- _Task to complete_
The required output is every record, written out exactly.

Collection entries
◇ ◇ ◇ ◇ ◇

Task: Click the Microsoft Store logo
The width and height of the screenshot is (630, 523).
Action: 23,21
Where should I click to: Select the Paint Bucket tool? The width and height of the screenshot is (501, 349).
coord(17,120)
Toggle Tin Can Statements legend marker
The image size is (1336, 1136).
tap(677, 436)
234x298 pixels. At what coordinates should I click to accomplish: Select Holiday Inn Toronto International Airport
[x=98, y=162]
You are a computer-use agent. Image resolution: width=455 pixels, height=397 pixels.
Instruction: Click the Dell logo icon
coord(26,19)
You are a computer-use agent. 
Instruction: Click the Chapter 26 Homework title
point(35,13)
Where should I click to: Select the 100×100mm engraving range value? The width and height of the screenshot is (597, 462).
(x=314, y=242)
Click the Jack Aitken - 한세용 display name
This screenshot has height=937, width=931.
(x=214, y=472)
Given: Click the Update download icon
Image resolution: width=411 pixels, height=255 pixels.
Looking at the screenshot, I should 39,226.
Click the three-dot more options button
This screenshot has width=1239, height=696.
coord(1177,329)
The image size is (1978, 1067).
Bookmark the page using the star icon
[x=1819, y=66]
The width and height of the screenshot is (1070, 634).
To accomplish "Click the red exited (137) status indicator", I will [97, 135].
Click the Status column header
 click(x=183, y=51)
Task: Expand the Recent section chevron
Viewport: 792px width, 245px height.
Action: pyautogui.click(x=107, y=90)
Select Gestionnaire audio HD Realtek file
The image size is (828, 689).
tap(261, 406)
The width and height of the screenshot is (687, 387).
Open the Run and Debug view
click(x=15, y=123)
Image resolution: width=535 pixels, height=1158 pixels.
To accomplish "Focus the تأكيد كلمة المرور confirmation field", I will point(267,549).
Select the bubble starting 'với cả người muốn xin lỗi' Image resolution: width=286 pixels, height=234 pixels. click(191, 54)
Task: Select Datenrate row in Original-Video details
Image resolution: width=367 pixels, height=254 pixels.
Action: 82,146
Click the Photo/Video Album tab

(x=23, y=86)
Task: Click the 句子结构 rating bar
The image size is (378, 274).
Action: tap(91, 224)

◇ ◇ ◇ ◇ ◇

- _Answer area_
Task: Click the Microsoft Store logo
The width and height of the screenshot is (630, 523).
Action: 23,21
Where should I click to: Select the Paint Bucket tool? The width and height of the screenshot is (501, 349).
coord(17,120)
Toggle Tin Can Statements legend marker
The image size is (1336, 1136).
tap(677, 436)
234x298 pixels. At what coordinates should I click to accomplish: Select Holiday Inn Toronto International Airport
[x=98, y=162]
You are a computer-use agent. Image resolution: width=455 pixels, height=397 pixels.
Instruction: Click the Dell logo icon
coord(26,19)
You are a computer-use agent. 
Instruction: Click the Chapter 26 Homework title
point(35,13)
Where should I click to: Select the 100×100mm engraving range value? The width and height of the screenshot is (597, 462).
(x=314, y=242)
Click the Jack Aitken - 한세용 display name
This screenshot has height=937, width=931.
(x=214, y=472)
Given: Click the Update download icon
Image resolution: width=411 pixels, height=255 pixels.
Looking at the screenshot, I should 39,226.
Click the three-dot more options button
This screenshot has width=1239, height=696.
coord(1177,329)
The image size is (1978, 1067).
Bookmark the page using the star icon
[x=1819, y=66]
The width and height of the screenshot is (1070, 634).
To accomplish "Click the red exited (137) status indicator", I will [97, 135].
Click the Status column header
 click(x=183, y=51)
Task: Expand the Recent section chevron
Viewport: 792px width, 245px height.
Action: pyautogui.click(x=107, y=90)
Select Gestionnaire audio HD Realtek file
The image size is (828, 689).
tap(261, 406)
The width and height of the screenshot is (687, 387).
Open the Run and Debug view
click(x=15, y=123)
Image resolution: width=535 pixels, height=1158 pixels.
To accomplish "Focus the تأكيد كلمة المرور confirmation field", I will point(267,549).
Select the bubble starting 'với cả người muốn xin lỗi' Image resolution: width=286 pixels, height=234 pixels. click(191, 54)
Task: Select Datenrate row in Original-Video details
Image resolution: width=367 pixels, height=254 pixels.
Action: 82,146
Click the Photo/Video Album tab

(x=23, y=86)
Task: Click the 句子结构 rating bar
The image size is (378, 274).
Action: tap(91, 224)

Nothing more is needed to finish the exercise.